Return, in their exact form, the lines that lie between the start of the data below and the line containing "20th Century Studios (157, 1872)", with both ends included.
[[ GIVEN INFORMATION open ]]
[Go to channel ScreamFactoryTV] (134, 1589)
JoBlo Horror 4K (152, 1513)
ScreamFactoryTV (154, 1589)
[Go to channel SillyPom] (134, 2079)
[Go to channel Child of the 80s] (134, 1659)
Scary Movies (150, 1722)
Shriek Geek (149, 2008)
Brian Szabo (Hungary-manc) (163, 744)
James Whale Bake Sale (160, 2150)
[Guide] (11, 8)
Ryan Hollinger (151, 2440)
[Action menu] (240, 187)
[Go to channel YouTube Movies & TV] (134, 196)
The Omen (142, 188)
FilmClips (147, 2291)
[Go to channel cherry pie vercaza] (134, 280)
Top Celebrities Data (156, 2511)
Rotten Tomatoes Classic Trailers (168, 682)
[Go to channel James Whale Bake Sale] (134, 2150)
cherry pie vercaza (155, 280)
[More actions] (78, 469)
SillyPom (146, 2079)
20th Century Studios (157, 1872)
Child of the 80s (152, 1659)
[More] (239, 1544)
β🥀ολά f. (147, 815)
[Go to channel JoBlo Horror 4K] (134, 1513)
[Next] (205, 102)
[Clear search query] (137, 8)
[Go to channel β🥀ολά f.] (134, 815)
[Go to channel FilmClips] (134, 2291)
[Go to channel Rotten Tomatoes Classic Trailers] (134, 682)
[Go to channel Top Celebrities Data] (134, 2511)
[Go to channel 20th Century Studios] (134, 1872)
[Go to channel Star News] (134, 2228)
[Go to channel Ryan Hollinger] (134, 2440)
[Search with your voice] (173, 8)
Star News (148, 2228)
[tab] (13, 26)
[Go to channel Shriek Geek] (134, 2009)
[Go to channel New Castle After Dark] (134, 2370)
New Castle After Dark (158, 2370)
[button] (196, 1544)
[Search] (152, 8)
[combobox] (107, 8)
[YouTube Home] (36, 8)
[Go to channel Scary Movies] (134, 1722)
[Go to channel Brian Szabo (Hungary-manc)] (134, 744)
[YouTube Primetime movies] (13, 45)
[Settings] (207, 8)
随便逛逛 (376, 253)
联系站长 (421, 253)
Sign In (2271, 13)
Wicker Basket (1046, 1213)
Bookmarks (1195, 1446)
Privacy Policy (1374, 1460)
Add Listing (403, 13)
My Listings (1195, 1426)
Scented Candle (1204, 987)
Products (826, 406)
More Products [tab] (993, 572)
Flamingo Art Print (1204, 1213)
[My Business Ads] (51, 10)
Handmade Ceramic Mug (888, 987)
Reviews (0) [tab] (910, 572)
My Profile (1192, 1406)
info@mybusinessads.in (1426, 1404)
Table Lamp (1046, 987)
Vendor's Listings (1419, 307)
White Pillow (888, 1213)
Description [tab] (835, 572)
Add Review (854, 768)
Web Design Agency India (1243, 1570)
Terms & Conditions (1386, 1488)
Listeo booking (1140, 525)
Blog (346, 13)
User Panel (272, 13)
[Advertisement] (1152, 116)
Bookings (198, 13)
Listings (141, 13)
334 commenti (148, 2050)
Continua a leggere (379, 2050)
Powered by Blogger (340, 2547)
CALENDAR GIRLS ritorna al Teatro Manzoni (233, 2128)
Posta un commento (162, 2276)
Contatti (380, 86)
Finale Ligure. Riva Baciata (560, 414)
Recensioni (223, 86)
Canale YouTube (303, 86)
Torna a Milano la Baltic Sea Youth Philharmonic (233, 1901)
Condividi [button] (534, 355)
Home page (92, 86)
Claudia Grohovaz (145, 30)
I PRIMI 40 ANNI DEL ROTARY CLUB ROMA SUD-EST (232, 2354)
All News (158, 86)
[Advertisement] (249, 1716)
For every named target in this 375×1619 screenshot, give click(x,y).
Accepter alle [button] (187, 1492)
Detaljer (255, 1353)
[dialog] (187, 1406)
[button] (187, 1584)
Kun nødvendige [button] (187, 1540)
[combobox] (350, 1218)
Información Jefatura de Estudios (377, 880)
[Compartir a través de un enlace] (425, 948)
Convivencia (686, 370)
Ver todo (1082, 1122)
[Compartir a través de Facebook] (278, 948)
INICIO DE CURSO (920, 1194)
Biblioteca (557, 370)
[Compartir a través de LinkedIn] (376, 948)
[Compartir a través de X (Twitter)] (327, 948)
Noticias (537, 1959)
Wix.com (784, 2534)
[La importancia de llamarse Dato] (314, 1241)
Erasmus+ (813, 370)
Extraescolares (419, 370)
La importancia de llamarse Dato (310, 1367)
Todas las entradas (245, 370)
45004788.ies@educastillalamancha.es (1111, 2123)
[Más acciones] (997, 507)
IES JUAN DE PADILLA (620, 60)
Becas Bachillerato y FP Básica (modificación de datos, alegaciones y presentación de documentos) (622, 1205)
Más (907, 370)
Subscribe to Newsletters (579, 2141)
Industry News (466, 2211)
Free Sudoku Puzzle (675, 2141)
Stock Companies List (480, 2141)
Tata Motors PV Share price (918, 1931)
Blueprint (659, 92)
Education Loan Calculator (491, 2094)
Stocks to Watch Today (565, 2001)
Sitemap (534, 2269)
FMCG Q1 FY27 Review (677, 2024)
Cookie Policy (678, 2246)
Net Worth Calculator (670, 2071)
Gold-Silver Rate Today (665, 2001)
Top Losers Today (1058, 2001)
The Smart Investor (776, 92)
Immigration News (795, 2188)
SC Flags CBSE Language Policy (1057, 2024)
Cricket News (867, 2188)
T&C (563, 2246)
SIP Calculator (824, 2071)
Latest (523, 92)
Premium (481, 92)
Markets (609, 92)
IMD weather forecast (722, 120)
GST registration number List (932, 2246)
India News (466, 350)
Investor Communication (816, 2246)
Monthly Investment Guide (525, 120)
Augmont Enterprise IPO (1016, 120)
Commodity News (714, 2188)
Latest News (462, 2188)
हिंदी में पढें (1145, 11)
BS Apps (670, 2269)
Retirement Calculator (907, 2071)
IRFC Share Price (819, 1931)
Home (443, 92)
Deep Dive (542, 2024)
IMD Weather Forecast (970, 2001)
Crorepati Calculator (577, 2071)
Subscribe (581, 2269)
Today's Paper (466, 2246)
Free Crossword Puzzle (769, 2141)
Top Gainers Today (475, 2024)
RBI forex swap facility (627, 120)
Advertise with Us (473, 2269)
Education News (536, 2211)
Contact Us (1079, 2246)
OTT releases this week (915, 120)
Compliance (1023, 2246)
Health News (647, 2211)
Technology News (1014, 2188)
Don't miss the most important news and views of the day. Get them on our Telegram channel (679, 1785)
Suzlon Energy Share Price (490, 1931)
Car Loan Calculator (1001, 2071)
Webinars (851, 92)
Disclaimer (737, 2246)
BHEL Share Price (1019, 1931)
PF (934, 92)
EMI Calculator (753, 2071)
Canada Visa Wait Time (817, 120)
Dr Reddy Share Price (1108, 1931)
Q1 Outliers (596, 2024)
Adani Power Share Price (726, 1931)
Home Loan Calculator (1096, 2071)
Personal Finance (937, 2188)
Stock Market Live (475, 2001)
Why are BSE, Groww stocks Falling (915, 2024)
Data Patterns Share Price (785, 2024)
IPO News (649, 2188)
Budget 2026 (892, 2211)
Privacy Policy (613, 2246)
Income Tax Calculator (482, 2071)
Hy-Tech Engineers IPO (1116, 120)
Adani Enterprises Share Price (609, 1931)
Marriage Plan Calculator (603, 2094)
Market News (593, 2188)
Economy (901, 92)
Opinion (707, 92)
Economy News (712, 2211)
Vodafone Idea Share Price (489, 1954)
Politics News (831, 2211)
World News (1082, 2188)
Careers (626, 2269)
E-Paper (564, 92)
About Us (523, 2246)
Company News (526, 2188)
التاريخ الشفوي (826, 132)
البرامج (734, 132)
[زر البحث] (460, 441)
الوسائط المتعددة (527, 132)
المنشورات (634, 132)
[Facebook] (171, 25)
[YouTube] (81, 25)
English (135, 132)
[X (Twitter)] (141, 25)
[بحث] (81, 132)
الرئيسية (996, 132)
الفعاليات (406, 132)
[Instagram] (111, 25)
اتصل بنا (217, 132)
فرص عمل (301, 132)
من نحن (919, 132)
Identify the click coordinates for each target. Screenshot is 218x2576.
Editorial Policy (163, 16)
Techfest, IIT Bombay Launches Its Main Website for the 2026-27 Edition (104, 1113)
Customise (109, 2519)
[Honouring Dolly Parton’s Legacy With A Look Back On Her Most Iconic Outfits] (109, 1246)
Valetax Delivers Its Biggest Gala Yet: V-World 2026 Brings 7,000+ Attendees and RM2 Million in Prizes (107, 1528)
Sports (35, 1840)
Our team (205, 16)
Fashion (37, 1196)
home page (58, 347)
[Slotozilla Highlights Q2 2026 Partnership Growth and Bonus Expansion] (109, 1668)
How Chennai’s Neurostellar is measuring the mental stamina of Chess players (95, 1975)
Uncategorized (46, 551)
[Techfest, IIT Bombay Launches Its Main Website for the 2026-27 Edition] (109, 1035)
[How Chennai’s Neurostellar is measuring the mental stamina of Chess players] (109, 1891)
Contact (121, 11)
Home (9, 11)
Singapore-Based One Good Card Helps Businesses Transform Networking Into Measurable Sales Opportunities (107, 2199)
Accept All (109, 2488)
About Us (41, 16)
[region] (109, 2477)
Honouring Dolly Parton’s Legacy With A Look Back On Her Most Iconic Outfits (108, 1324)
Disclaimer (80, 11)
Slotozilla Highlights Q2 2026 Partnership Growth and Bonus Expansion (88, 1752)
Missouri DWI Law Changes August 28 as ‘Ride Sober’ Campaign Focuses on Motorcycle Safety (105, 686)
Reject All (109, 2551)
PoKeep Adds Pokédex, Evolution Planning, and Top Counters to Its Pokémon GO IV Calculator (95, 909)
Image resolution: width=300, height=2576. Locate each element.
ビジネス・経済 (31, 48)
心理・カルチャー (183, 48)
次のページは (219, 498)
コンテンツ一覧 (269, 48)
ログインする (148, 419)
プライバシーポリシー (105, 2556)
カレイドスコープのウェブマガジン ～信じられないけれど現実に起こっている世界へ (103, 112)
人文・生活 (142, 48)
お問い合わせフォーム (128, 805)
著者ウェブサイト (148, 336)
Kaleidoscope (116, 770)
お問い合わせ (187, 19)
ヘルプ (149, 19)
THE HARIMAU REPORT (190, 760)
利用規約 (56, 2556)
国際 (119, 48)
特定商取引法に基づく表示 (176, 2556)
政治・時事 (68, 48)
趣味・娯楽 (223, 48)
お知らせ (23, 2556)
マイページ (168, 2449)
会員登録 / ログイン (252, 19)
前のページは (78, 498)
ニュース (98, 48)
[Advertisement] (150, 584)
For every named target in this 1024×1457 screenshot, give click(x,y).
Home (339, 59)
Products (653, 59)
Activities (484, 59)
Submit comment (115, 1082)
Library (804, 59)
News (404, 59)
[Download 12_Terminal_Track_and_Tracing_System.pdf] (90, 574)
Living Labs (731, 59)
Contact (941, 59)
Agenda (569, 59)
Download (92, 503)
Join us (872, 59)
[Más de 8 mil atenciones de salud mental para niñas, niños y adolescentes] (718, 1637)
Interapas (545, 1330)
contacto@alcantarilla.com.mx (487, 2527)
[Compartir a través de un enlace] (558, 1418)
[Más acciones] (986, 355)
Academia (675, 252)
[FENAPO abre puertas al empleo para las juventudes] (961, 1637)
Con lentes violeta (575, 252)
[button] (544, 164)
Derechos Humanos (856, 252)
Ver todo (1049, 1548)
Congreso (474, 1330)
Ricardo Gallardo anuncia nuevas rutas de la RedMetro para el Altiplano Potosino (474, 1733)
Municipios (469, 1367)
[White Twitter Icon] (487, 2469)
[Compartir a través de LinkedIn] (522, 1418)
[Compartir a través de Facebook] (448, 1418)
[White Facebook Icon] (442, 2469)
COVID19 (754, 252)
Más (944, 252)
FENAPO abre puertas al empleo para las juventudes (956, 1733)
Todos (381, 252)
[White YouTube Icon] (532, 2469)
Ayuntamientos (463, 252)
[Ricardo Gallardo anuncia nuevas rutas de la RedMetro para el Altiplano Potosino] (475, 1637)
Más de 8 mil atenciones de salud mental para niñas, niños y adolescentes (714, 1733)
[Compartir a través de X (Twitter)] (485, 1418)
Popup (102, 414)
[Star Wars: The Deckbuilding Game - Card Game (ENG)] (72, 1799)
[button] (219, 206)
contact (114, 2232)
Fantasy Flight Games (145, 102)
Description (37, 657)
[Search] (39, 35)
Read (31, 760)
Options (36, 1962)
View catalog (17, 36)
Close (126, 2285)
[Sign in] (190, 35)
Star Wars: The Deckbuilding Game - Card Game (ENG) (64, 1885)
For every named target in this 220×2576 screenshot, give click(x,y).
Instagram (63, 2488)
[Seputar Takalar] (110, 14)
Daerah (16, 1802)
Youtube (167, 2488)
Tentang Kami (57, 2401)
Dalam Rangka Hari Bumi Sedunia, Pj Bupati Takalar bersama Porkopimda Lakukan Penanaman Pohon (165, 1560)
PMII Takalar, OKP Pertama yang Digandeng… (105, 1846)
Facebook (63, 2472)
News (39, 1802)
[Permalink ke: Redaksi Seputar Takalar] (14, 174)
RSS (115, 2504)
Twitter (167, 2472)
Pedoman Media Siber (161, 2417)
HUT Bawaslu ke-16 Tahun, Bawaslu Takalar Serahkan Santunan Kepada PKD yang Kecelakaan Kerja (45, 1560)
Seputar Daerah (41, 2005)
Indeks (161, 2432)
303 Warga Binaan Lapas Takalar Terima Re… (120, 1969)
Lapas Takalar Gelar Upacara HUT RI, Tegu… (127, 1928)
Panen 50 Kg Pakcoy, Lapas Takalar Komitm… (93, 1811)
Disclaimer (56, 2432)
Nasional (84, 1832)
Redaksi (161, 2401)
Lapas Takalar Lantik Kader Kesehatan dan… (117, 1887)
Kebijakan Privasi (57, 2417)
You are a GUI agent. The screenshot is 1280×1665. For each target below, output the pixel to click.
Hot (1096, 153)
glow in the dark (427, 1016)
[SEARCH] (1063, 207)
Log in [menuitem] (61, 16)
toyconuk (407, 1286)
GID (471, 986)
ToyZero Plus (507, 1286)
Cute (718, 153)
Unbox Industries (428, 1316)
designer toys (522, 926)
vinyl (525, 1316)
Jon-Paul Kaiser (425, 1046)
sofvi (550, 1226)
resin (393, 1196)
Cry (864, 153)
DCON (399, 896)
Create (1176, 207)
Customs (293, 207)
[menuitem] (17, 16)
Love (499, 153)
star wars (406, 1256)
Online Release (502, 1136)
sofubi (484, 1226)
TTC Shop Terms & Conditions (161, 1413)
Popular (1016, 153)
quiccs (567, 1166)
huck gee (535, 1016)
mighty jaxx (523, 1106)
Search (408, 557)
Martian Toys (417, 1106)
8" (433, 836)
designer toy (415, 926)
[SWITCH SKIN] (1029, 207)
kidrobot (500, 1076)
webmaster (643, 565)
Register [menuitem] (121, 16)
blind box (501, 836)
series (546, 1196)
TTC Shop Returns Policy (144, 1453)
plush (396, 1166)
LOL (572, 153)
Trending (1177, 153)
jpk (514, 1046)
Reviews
[[ GIVEN INFORMATION closed ]]
▶ _RESPONSE TO THIS TASK_
[Go to channel ScreamFactoryTV] (134, 1589)
JoBlo Horror 4K (152, 1513)
ScreamFactoryTV (154, 1589)
[Go to channel SillyPom] (134, 2079)
[Go to channel Child of the 80s] (134, 1659)
Scary Movies (150, 1722)
Shriek Geek (149, 2008)
Brian Szabo (Hungary-manc) (163, 744)
James Whale Bake Sale (160, 2150)
[Guide] (11, 8)
Ryan Hollinger (151, 2440)
[Action menu] (240, 187)
[Go to channel YouTube Movies & TV] (134, 196)
The Omen (142, 188)
FilmClips (147, 2291)
[Go to channel cherry pie vercaza] (134, 280)
Top Celebrities Data (156, 2511)
Rotten Tomatoes Classic Trailers (168, 682)
[Go to channel James Whale Bake Sale] (134, 2150)
cherry pie vercaza (155, 280)
[More actions] (78, 469)
SillyPom (146, 2079)
20th Century Studios (157, 1872)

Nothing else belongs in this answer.